Tata demonstra lucidez e sabedoria ao longo de todo o filme-doc, e diante do medo do Miguel em perdê-la, é ela quem o auxilia: Todos nascemos para morrer. Com naturalidade e bom humor, eles passam a conversar sobre a morte, sobre os desejos dela para o funeral e sobre o como foi boa a convivência em vida. Que enorme tabu ainda é falar sobre a morte, experiência pela qual todos passaremos um dia. Muitas famílias têm enorme dificuldade em tomar resoluções frente a uma doença ou falecimento, justamente por nunca terem conversado sobre o assunto.



Chega a ser engraçada a conversa entre os dois. Ela pede para ser enterrada em Madri, para estar pertinho de Miguel. Ele contesta: pode ser na sua cidadezinha, eu irei lá visitá-la, prometo. Mas Tata não quer dar trabalho: Em Madri vou ficar bem, pertinho de você. Tem a cena da igreja na qual o padre procura palavras como quem procura agulhas no palheiro para tocar no tema. Tata se adianta: Quer saber se tenho medo da morte? Não! A morte vive comigo. Eu vivo por ela.

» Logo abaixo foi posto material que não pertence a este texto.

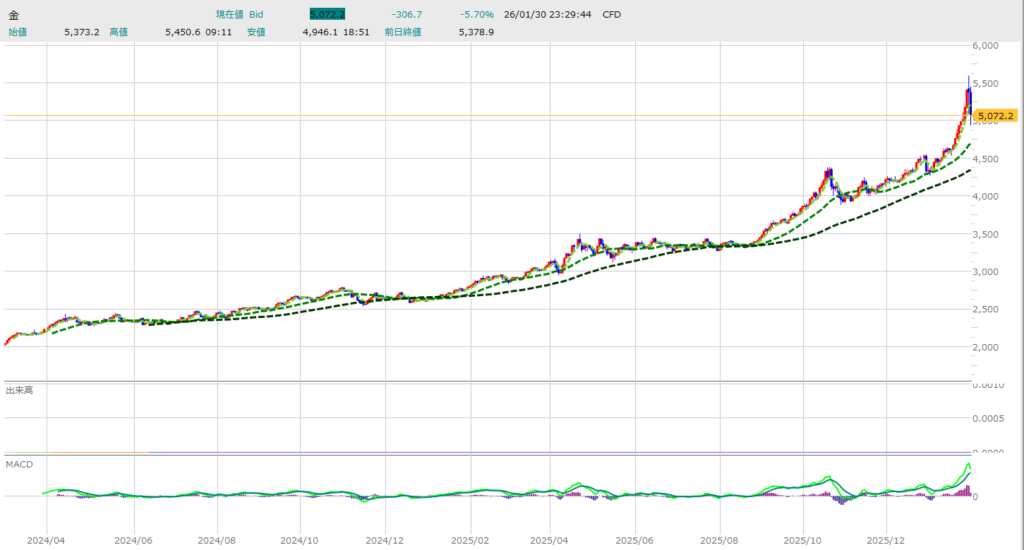Click the 2024/04 date on time axis
Viewport: 1024px width, 550px height.
(46, 538)
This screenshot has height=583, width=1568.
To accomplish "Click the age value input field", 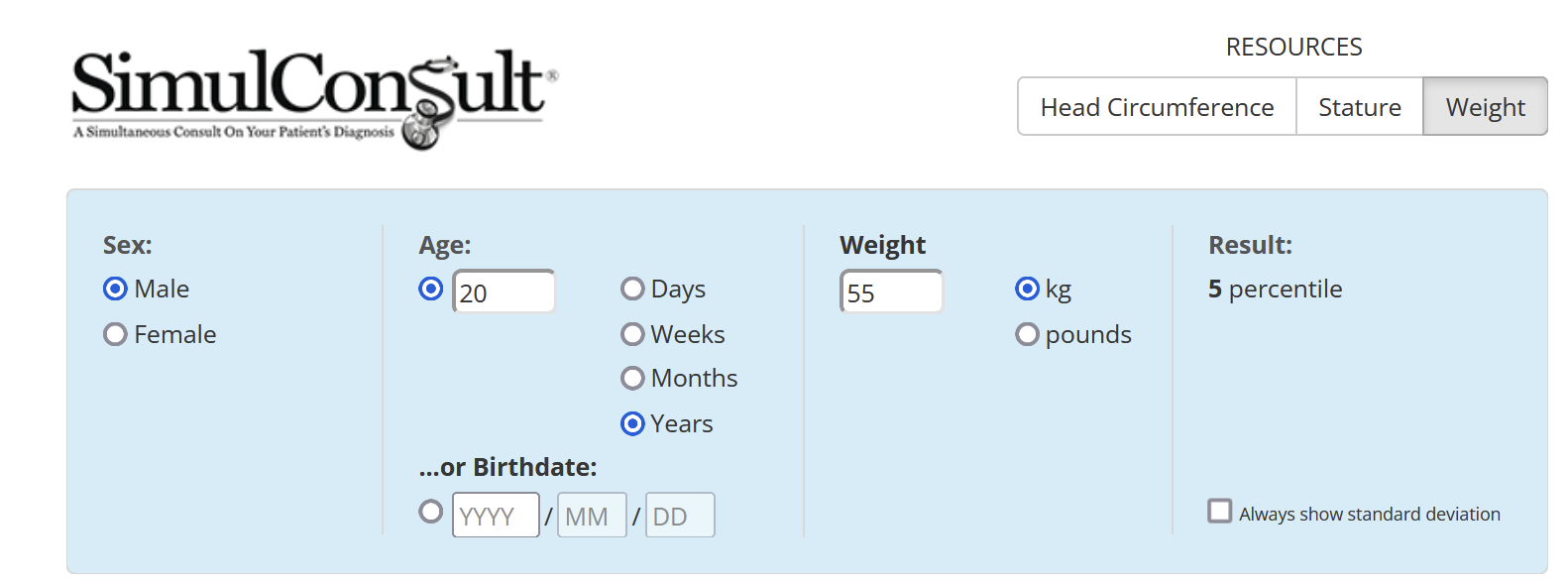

Por fim, a maior reflexão do filme é que estar junto de quem amamos e fazer desses momentos as melhores lembranças possíveis é o mais importante da vida. Tata e Miguel descobrem que não é preciso viajar, passear, estar em locais incríveis para que isso aconteça (como era, a princípio, a proposta do filme). Quando se está junto, dedicando-se um ao outro, com toda escuta e todo afeto, as viagens acontecem. Talvez a finitude, de fato, ganhe outra perspectiva se soubermos que, em vida, vivemos efetivamente juntos!


Falamos demais, desculpem, mas se ainda não assistiu a 100 dias com Tata corra para ver! É um filme-documentário que irá encher seu coração de alegria e amor, seus pensamentos de reflexões positivas e, certamente, suas atitudes com os outros e consigo serão diferentes daqui em diante. Sem contar que dará boas risadas com a Tata e Miguel Ángel.